Un buen hombre ha
muerto. No fue el único que perdió la vida en aquel campo de exterminio
donde cayeron otras seis mil almas, hombres y mujeres.
Ninguna de aquellas
personas tenía por qué haber contribuido a escribir la infamia de
los vencedores, ninguno de los muertos de ambas retaguardias debería
haber servido de relleno a las fosas comunes, nadie debió quedar
diluido en el tiempo y el olvido.
Pero sucedió, para
desesperación de aquellos que les amaron y para oprobio de un pueblo
entero, que se sumió en el más vergonzante de los silencios,
alentado por la callada del resto del mundo que, en un alarde de
indecencia, abrió los brazos al vencedor y –como viene siendo
acostumbrado- puso énfasis en los negocios que se vislumbraban en
el horizonte.
Un hombre bueno,
joven, culto e inocente de cualquier cargo, excepto el de pensar
libremente, fue asesinado junto a otros muchos, en un lugar
tristemente célebre, donde se truncaron las esperanzas de una vida
mejor para la mayoría.
Salvador Vila
Hernández fue ejecutado hace 83 años sin juicio previo por el
delito de ser Rector de la Universidad de Granada.
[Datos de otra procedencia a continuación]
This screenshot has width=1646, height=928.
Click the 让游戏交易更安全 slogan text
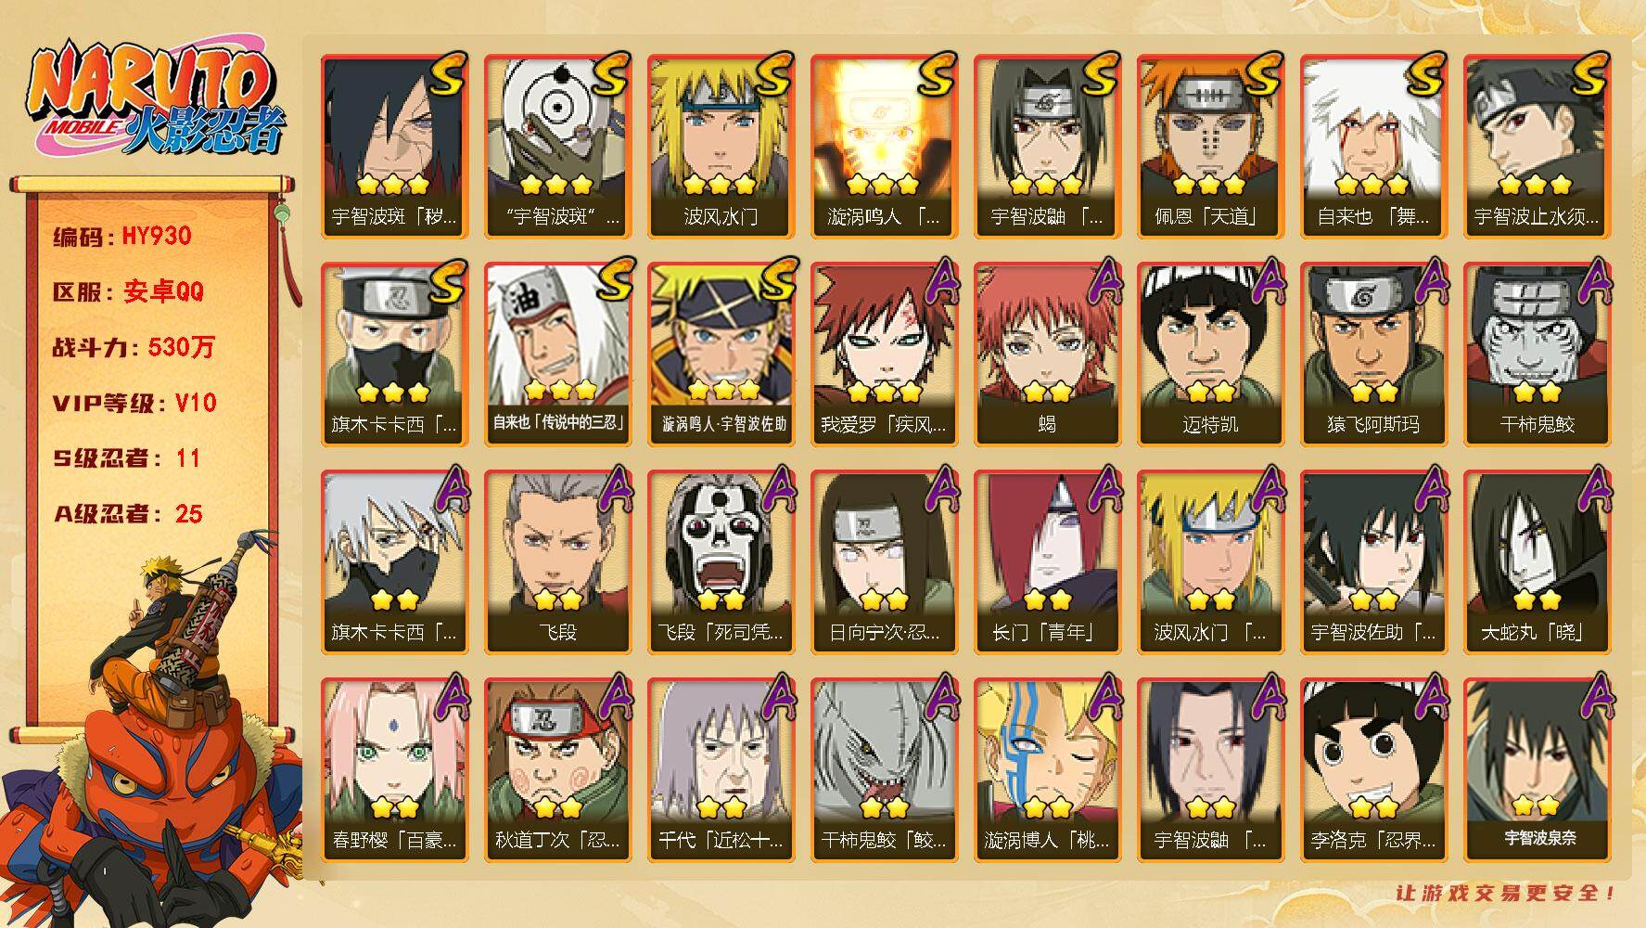coord(1507,893)
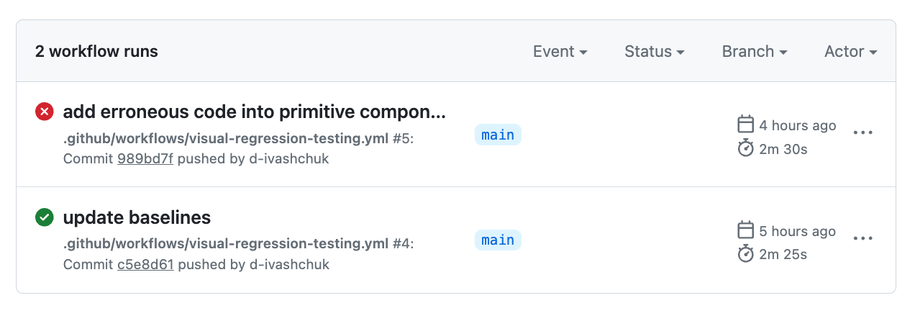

Después, vino el largo silencio, el
miedo a la memoria, la mentira elevada a Historia, el regreso al patriarcado, el
imperio de la arrogancia, el hábito de la hipocresía. Había que
frenar el pugnante ascenso de la inteligencia, y así se hizo.
Ahora nos faltan corazones como el de Salvador Vila y otros miles de profesores que estaban sacando a un país de la ignorancia y colocándolo donde debería haber estado desde siempre.